In the 1990s, Paull moved to the UK and began working as a producer of corporate events and audio programmes for several years before returning to Australia.

==Filmography==

===Film===

| Year | Title | Role | Type |
|---|---|---|---|
| 1985 | Jenny Kissed Me | Policewoman Moore | Feature film |
| 1985 | Niel Lynne | Melissa | Feature film |
| 1988 | Boulevard of Broken Dreams | Suzy Daniels | Feature film |
| 1988 | Raw Silk | Kate Bradshaw | TV movie/TV pilot |
| 1989 | What the Moon Saw | Night | Feature film |
| 1993 | Flynn (aka "My Forgotten Man") | Marelle Flynn | Feature film |
| 1994 | Ebbtide | Katherine McGuire | Feature film |
| 1994 | Halifax f.p. | Tracey Cunningham | TV film series, 1 episode: "The Feeding" |
| 2002 | Queen of the Damned | Flight Attendant | Feature film |
| 2006 | Fatal Contact: Bird Flu in America | HHS Sec's Aide | TV movie |
| 2009 | Remembering Nigel | Nicki Paull | Feature film |

===Television===

| Year | Title | Role | Type |
|---|---|---|---|
| 1984; 1986 | Prisoner | Doris Cruickshank | TV series, 3 episodes |
| 1985 | A Thousand Skies | Marge McGrath | TV miniseries, 1 episode |
| 1986 | Return to Eden | Sarah Harper | TV series, 22 episodes |
| 1986 | Prisoner | Lisa Mullins | TV series, 6 episodes |
| 1989 | The Flying Doctors | Alex Thompson | TV series, 1 episode |
| 1989 | Darlings of the Gods | June Kelly | TV miniseries, 2 episodes |
| 1989 | Acropolis Now! | Sarah Burns | TV series, 1 episode |
| 1989 | G.P. | Stephanie Jamieson | TV series, 1 episode |
| 1990 | Skirts | Guest role | TV series, 1 episode |
| 1992 | Bingles | Guest role | TV series, 1 episode |
| 1992 | Bony | Jane | TV series, 1 episode |
| 1992-93 | Cluedo | Miss Scarlett | TV series, 21 episodes |
| 1993 | Time Trax | Brenda | TV series, 1 episode |
| 1995 | Ocean Girl | Researcher #2 | TV series, 3 episodes |
| 1996 | Mercury | Guest role | TV series, 1 episode |
| 1998 | Mouthing Off | Guest | TV series, 1 episode |
| 1999 | Neighbours | Natalie Rigby | TV series, 7 episodes |
| 2000; 2004 | Blue Heelers | Maureen Flannery | TV series, 1 episode |
| 2002 | The Secret Life of Us | Ms Anderson | TV series, 1 episode |
| 2002 | MDA | Dr. Karen Hill | TV series, 1 episode |
| 2003 | CrashBurn | Divorcee | TV series, 1 episode |
| 2004 | Blue Heelers | Margaret Nelson | TV series, 1 episode |
| 2008 | The Magic of Audrey | Narrator | TV special |
| 2011 | Small Time Gangster | Janet | TV miniseries, 3 episodes |
| 2011 | Twentysomething | Celebrant | TV series, 1 episode |
| 2011-13 | Winners & Losers | Leanne O'Connor | TV series, 4 episodes |
| 2013 | Paper Giants: Magazine Wars | Maggie Tabberer | TV miniseries, 1 episode |
| 2022 | Talking Prisoner | Herself | Podcast series, 1 episode |

===Publications===
Paull has published under the pen name Margot MacCallum with trauma-informed expertise in the niche field of recovery from narcissistic abuse.
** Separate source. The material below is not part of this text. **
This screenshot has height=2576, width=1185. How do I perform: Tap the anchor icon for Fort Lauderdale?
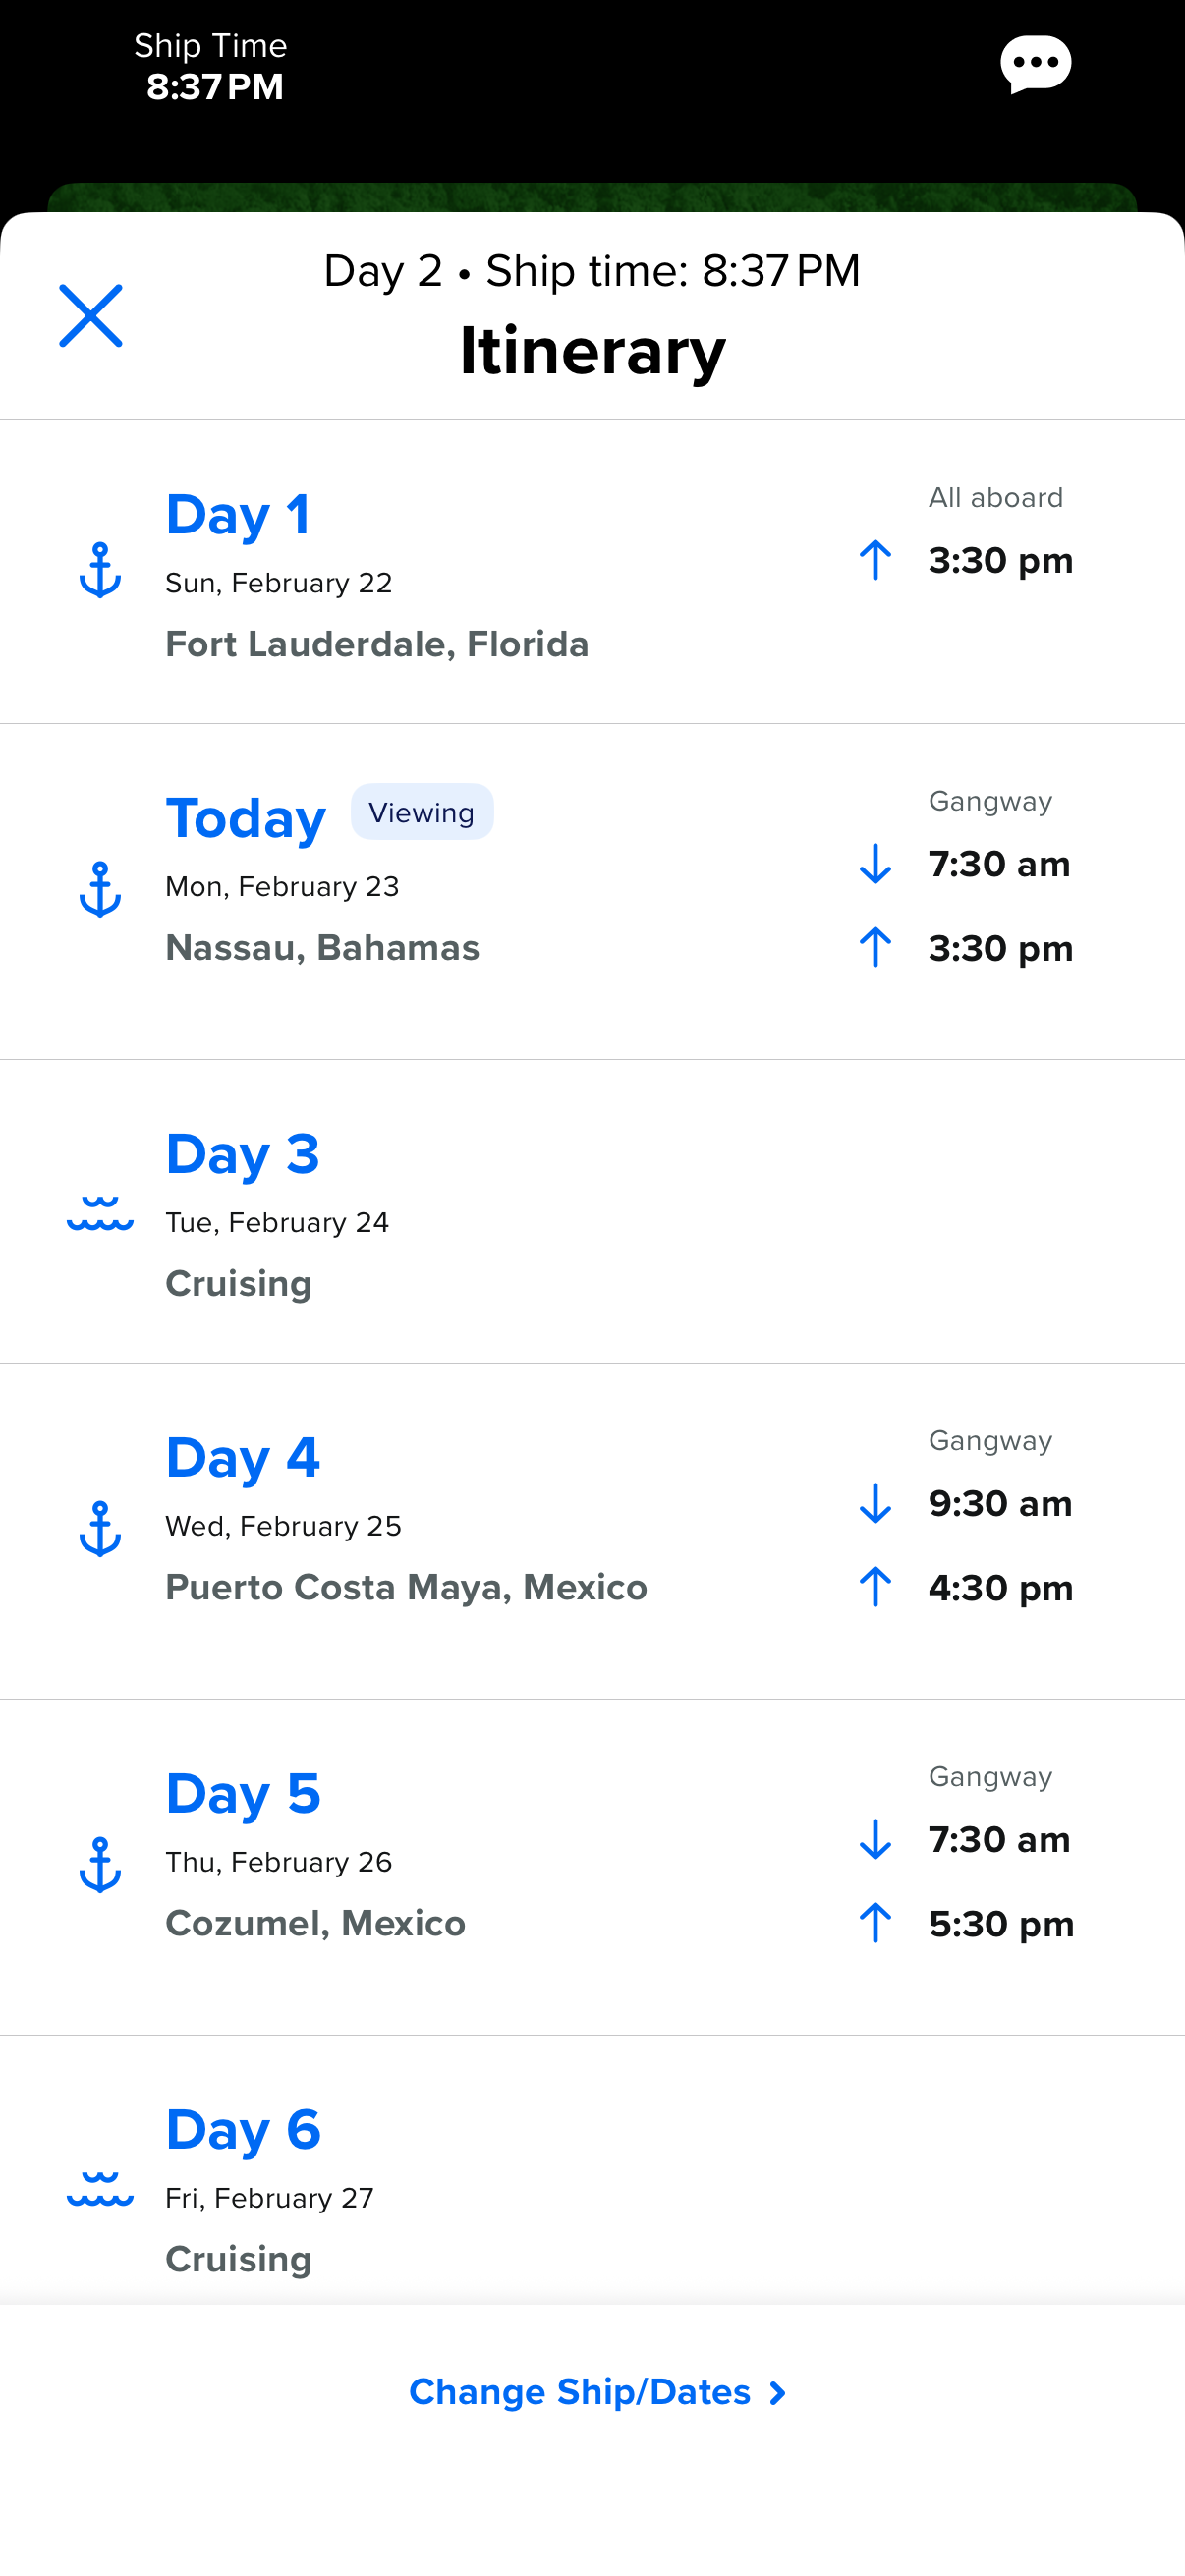pyautogui.click(x=100, y=570)
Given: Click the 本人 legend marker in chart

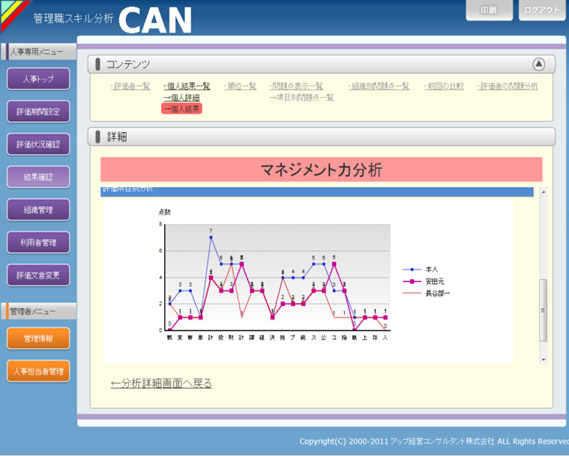Looking at the screenshot, I should click(x=412, y=270).
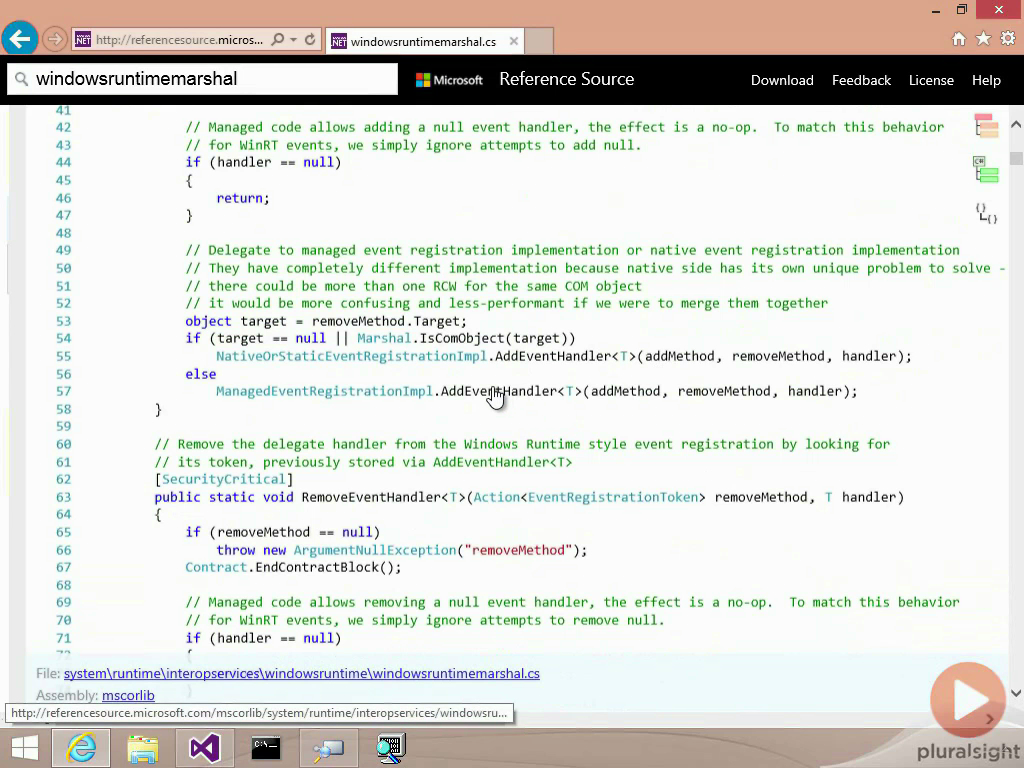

- 2018 MacCallum, Margot : Healing the Trauma of Psychological Abuse - A Lived Experience Roadmap to a Mindful Recovery (Balboa Press, AU) ISBN 9781504315326 | Subject: Family & Relationships › Divorce & Separation (Self-help)

==Personal life==
On 18 November 2006, Paull married Australian musician Keith Potger in front of six witnesses and a celebrant on the Mornington Peninsula. They divorced on 8 February 2014. Paull is a registered counsellor based in Melbourne, specialising in Acceptance and Commitment Therapy (ACT) and Buddhist Psychology.